Bandwidth of microstrip antennas on lossy substrates
I am comparing the bandwidth of microstrip antennas on lossy substrates with those of lossless substrates. I feel that on lossy substrates, the bandwidth must be higher because the dielectric loss will reduce the effective Q and hence BW increases. Is this reasoning correct ?
-svarun
Hi svarun:
I think that's correct reasoning. I think you will also see a reduced radiation efficiency as well, due to the extra losses in the antenna itself. That is, the ratio of radiated power to the power applied to the antenna terminals will also be reduced, so keep an eye on your total gain numbers.
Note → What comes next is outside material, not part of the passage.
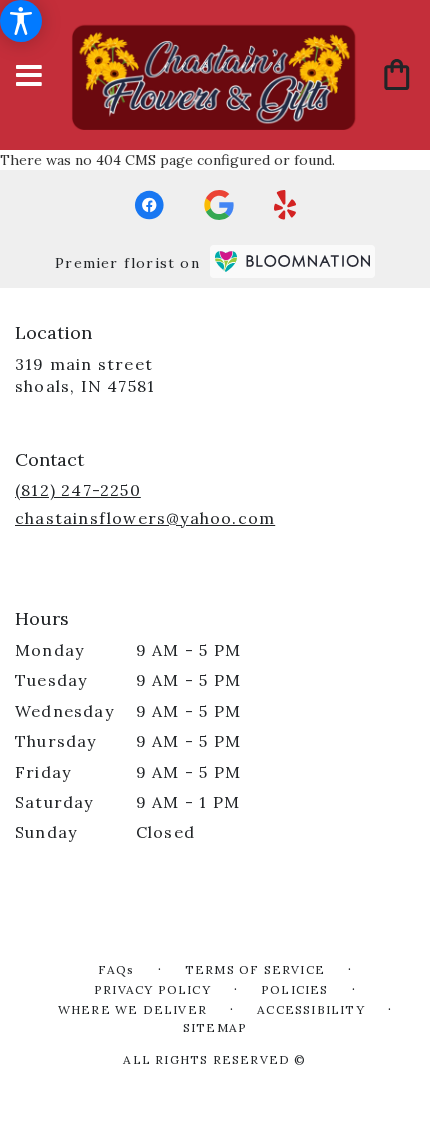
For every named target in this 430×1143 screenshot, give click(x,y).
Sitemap (215, 1027)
If your antenna modeling software or measurement system automatically renormalizes the antenna pattern, you might not notice this right away because the antenna pattern and directivity probably won't change much.
Usually, though, your substrate loss isn't the dominant loss mechanism; more often it is the metal losses--unless you're trying to put an antenna on some sort of heavily-doped silicon RFIC chip or something.
--Max
Hi Max,
Thanks for your reply. I am trying to model antennas on semiconductor substrates like Si which is lossy . Yes the radiation efficiency falls form 91% for lossless case to about 63% for the lossy case and bandwidth increases from 3% to 4.5%.